▶ _SELECTED EXCERPT_
I can’t remember clipping this recipe from a magazine.
(Maybe because it was published in September 2002!) I can’t remember how it
sifted itself to the top of my recipe to-do list. I can’t even remember how I
decided that I had to make this NOW, rather than some other time this fall, except
that I had a squash laying around and all the rest of the ingredients seemed to
be on hand.
Remembering all that stuff might be overrated, however, as
long as I remember to make this Winter Squash and Rice Casserole whenever
squash is in season. Since it is made with hot broth and Arborio rice, it’s
kind of like an oven risotto, but less soupy and creamy. And less demanding of
your undivided attention. The squash is roasted first, some aromatics are sautéed,
the rice gets a quick blast in the sauté pan, and then everything is tossed
into a baking dish and the oven does the rest of the work. Oh yeah, it all gets
topped with Parmesan cheese near the end. What could be bad about that?
I loved the flavors of the sweet squash, sage, garlic and
onion in this fairly simple casserole. I used a butternut squash, since butternuts
seem to be the easiest to peel and chop. If you happen to have a tougher squash
to handle, you could pierce the skin several times with a knife, roast it whole
at 350 F for 20-30 minutes, cool it until you can handle it easily, and then
peel it and cut it into cubes. These cubes of squash might be tender enough to
add right to the recipe as described, or you might need to cook them a little
more. However you cook the squash, that part of the recipe could even be done a
day or two ahead of time.
I also think this might work with another variety of rice. I’d
like to try it with brown rice to bump up its Whole Food Quotient and add some
nutty, whole grain flavor. Perhaps if that works, other grains, such as barley
or quinoa, might work as well. Cooking times are likely to vary with these
other grains, of course. I’m getting away from the risotto idea with these
thoughts, but the casserole that comes out of the oven isn’t much like risotto
in texture anyway.
This Winter Squash and Rice Casserole is really, really delicious, though, and quite simple to put together. I’m glad this recipe reached out and grabbed my attention from amidst the ancient recipe stacks and archives in my ridiculous collection. Even if I don’t remember how it got there.

▶ _ENTRIES PROVIDED_
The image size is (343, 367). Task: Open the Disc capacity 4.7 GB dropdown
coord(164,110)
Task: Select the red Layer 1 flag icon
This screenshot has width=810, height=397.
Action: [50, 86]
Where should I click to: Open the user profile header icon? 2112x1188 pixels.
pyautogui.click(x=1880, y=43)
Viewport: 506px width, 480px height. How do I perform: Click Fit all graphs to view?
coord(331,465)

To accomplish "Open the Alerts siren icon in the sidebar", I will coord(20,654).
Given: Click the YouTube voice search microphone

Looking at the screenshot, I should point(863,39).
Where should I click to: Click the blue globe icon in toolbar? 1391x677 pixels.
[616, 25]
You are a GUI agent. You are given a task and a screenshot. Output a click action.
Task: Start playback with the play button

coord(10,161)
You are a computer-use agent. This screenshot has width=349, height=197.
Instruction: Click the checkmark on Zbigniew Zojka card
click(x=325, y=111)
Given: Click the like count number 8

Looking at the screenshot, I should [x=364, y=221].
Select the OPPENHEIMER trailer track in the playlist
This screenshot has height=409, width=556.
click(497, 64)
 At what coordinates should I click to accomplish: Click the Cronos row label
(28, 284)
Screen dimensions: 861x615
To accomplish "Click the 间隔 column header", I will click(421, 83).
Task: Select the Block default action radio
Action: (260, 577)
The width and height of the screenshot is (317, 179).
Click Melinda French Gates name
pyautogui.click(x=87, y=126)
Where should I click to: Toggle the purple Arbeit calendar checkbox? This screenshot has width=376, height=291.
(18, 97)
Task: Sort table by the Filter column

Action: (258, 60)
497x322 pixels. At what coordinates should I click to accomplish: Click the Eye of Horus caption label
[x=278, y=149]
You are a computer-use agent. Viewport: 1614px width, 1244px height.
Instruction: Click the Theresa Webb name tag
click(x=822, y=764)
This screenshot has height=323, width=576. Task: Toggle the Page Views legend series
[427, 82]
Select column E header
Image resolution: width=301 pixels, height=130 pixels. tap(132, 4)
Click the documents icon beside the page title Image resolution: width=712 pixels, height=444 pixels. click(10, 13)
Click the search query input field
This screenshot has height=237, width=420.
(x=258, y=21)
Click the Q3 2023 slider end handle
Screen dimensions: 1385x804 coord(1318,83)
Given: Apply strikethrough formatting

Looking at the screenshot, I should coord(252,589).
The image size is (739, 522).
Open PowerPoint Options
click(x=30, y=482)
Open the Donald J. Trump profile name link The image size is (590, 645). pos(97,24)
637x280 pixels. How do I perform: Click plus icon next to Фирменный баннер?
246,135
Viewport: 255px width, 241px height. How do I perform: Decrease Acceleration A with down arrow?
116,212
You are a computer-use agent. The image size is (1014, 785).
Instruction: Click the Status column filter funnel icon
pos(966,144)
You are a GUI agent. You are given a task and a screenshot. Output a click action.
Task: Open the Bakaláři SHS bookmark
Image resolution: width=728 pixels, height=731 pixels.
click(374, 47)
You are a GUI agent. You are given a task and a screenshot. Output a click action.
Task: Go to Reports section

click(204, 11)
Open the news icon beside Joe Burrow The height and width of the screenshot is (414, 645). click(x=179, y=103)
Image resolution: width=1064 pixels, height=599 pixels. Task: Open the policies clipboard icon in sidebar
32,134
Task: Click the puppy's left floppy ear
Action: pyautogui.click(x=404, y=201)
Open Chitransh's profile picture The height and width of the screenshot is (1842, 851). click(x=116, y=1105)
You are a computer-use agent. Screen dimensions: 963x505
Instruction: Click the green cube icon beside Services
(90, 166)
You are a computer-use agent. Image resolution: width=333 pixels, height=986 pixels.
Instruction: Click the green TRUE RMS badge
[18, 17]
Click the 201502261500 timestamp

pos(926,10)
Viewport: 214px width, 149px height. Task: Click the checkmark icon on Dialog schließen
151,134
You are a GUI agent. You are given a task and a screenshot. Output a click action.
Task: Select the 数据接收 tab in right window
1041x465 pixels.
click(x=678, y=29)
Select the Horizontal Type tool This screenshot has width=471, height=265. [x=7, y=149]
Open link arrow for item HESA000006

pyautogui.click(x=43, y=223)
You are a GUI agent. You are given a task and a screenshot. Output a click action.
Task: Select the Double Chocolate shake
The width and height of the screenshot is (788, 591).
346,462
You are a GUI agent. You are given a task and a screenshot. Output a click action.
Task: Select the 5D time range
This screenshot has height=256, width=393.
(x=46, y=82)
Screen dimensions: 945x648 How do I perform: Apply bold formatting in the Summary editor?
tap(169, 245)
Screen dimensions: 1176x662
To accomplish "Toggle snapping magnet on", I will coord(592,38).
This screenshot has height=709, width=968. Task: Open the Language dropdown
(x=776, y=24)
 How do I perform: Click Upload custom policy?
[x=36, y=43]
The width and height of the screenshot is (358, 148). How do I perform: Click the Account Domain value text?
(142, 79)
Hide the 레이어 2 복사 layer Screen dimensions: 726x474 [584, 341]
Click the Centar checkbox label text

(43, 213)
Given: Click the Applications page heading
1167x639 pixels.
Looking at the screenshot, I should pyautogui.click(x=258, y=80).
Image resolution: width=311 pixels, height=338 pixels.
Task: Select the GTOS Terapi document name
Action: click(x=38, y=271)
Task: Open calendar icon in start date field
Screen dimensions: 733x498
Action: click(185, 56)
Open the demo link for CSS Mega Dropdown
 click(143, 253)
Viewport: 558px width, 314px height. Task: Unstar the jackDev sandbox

▶ _OBJECTIVES_
**A)** In the post about the winter squash casserole, when was the recipe first published in a magazine?
**B)** Carry on the winter squash casserole post from its final sentence, keeping the same voice.

▶ _ANSWERS BY TASK_
**A)** September 2002.

**B)**
Note: Sorry about the
bad pics, folks. It’s that time of year when there’s no sunshine at suppertime,
and food photos by a rank amateur like me suffer greatly.
Winter Squash and
Rice Casserole
Adapted from
Cooking Light magazine
I find butternut
squash to be easiest to use here, but any good squash that you don’t mind
taking the time to peel and cut into small cubes will work.
1 pound peeled winter squash cut into 1-inch cubes
2 tablespoons olive oil, divided¾ teaspoon coarse salt, divided
3 cups vegetable broth
1 tablespoon chopped fresh sage
1 cup finely chopped onion
2 garlic cloves, minced
1 cup uncooked Arborio rice, or other short-grain rice
¼ cup dry white wine
¼ teaspoon black pepper, preferably freshly ground
½ cup freshly grated or shredded Parmesan cheese
1. Preheat oven to 350 F. In a large bowl, toss the squash
cubes with 1 tablespoon olive oil and ¼ teaspoon salt. Place in a single layer
on a lined or greased baking sheet or in a roasting pan. Bake at 350 F for
about 30 minutes or until the squash is tender, but still holding its shape.
2. Remove the squash from the oven and increase the oven
temperature to 400 F. Prepare a 13 x 9-inch baking dish by coating it with
cooking spray or by greasing it with your preferred method. Set aside.
3. In a medium-size saucepan, combine the vegetable broth
and sage. Bring just to a simmer. Do not boil. Keep warm.
4. In a large skillet, heat the remaining 1 tablespoon olive
oil over medium-high heat. Add the onion and ¼ teaspoon salt and sauté,
stirring frequently, until tender, about 5-6 minutes. Add the garlic and cook
about 30 seconds more. Add the rice and cook 1 minute, stirring often.
5. Add the wine and scrape up any browned bits from the
bottom of the pan. Add the cooked squash, hot broth, remaining ¼ teaspoon salt
and black pepper. Cook 5 minutes, stirring occasionally.
6. Transfer the rice mixture to the prepared baking dish.
Bake at 400 F for 30 minutes. Stir the mixture gently. Top with the Parmesan
cheese. Bake 5 minutes more or until the cheese is melted.
Makes about 6 1-cup servings.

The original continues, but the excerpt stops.